Red Meat (Image from Seattle Organic Restaurant)
The largest study to date shows that eating red meat every day increases risk of diabetes by 19 percent (American Journal of Clinical Nutrition, October 2011). Researchers analyzed data on 204,157 men and women who were followed from 14 to 28 years in the Health Professionals Study and the Nurses Studies.

They found that eating processed meat (one hot dog or two slices of bacon) daily increased risk by more than 50 percent. They also found that substituting other protein sources for red meat markedly reduces diabetes risk. The most effective foods were whole grains, nuts, fish, poultry and low-fat dairy products. Beans are also an excellent substitute for red meat.

Another study found that meat-eating adults are four times more likely to develop diabetes than vegetarians in just two years of follow-up (Nutrition, Metabolism & Cardiovascular Diseases. published online October 10, 2011). The authors followed 15,200 men and 26,187 women in the U.S. and Canada who were free of diabetes. Two years later diabetes had developed in 0.54 percent of vegans, 1.08 percent of lacto-ovo vegetarians, 1.29 percent of pesco-vegetarians, 0.92 percent of semi-vegetarians and 2.12 percent of non-vegetarians.
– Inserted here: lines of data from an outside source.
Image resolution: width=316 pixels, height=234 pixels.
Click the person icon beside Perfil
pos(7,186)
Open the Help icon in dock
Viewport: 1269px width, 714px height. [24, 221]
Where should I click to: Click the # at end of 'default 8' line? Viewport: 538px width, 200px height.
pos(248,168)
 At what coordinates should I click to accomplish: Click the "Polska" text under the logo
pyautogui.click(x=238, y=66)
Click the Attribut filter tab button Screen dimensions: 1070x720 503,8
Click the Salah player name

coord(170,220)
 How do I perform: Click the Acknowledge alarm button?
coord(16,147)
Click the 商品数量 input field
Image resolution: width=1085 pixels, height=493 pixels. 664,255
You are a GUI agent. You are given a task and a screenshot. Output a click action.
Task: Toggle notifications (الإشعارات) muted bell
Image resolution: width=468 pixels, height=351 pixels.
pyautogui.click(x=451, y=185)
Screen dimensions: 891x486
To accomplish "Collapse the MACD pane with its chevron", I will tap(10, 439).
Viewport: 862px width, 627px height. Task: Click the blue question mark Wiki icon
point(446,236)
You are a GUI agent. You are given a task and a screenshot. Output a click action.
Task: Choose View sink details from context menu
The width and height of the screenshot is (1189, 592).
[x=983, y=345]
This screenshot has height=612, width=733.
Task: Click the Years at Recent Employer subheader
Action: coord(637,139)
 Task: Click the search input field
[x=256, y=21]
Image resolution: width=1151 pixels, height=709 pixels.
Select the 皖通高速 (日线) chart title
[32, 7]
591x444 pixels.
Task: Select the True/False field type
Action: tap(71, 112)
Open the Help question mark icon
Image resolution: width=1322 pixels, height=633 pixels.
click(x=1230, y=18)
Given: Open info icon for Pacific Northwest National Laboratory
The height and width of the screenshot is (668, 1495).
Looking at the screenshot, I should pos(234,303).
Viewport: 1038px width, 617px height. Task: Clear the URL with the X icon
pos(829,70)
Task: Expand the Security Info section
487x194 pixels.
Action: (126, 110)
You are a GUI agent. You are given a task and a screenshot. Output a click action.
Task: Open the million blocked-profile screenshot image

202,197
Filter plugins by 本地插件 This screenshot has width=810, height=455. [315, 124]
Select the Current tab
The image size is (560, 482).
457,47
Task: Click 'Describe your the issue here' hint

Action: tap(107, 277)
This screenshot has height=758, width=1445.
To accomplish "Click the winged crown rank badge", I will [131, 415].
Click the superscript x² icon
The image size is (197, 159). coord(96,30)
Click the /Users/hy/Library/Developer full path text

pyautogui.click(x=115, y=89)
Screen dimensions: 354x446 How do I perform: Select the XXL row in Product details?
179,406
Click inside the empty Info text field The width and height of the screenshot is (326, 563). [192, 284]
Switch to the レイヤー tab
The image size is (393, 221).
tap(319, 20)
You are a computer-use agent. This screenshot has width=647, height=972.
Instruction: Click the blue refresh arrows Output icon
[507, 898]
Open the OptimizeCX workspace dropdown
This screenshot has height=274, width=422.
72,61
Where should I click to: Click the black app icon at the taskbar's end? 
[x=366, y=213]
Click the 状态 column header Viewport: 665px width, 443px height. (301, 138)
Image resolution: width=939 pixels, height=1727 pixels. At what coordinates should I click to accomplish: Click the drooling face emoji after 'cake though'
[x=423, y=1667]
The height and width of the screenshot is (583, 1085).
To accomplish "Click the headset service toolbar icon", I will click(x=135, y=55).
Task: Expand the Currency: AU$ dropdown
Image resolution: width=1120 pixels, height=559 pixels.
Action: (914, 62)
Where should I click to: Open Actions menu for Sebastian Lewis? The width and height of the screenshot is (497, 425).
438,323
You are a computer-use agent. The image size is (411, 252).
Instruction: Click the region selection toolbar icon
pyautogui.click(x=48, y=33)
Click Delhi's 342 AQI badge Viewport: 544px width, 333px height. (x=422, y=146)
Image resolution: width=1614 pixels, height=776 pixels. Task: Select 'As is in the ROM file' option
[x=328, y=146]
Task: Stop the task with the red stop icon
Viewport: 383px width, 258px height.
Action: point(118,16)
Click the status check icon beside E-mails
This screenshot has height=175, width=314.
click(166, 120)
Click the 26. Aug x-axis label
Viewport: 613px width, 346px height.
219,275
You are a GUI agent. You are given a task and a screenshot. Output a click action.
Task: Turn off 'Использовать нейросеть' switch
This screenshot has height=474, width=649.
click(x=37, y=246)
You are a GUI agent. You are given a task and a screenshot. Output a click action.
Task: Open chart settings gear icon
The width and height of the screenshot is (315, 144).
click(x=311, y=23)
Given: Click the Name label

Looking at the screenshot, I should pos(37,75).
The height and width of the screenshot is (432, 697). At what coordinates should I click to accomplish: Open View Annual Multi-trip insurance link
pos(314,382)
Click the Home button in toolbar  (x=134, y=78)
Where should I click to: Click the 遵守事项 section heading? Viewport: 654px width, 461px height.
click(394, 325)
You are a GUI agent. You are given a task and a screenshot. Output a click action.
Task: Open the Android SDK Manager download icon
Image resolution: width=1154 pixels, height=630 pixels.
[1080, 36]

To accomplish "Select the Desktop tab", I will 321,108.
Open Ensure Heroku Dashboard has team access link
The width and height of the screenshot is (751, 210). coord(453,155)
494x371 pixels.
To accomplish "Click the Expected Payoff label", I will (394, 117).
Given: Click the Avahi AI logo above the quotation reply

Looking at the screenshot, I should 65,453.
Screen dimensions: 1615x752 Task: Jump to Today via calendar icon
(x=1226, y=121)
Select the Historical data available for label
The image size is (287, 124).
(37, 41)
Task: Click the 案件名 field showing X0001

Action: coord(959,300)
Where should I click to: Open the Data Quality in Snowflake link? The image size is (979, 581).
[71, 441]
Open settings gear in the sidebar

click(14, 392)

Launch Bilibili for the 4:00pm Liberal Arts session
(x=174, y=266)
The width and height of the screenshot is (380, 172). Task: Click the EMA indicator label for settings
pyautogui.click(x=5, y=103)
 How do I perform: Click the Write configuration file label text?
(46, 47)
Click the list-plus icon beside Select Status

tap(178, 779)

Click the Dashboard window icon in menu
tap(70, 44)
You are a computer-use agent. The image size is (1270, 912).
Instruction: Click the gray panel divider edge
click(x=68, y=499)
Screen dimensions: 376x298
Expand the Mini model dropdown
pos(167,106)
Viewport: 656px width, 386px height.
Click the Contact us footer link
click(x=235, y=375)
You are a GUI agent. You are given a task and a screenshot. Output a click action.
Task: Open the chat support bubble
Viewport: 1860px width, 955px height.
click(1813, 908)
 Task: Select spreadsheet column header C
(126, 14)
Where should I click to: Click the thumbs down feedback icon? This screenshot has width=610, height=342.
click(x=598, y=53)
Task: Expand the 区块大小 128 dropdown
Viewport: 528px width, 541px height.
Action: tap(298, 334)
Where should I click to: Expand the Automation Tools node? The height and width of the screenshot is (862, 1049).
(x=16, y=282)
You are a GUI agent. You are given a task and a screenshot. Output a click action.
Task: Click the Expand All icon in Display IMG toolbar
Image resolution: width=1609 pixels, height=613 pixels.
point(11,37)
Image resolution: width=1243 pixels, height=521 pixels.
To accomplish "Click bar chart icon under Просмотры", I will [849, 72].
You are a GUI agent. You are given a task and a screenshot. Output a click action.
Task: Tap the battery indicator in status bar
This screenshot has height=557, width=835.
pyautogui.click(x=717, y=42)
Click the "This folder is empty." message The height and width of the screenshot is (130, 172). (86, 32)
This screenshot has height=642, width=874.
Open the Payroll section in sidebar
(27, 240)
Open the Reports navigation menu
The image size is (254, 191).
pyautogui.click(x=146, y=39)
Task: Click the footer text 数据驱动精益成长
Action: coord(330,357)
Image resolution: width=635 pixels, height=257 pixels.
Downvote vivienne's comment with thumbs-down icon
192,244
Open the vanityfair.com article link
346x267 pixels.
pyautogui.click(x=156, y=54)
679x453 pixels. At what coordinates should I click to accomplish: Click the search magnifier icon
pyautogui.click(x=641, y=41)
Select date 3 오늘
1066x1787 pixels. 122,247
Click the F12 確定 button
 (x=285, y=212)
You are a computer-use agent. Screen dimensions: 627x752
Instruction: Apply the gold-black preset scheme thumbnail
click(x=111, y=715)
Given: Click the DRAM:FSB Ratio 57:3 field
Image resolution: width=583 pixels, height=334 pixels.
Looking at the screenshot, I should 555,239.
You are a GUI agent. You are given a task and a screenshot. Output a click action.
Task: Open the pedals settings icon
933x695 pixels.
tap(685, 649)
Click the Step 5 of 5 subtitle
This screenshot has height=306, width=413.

PROBABLE MECHANISM: Before insulin can do its job of driving sugar into cells, it must first attach to special hooks on cells called insulin receptors. The saturated animal fat in meat prevents insulin from attaching to its receptors. As a result, blood sugar levels rise and a person is at increased risk for developing diabetes.

NITRATES AND IRON: Meat is also high in nitrites and nitrates which block insulin receptors. Processed meats have even higher levels of nitrates because they are added as preservatives. Red meat contains high levels of extremely absorbable heme iron that can damage the beta cells that produce insulin.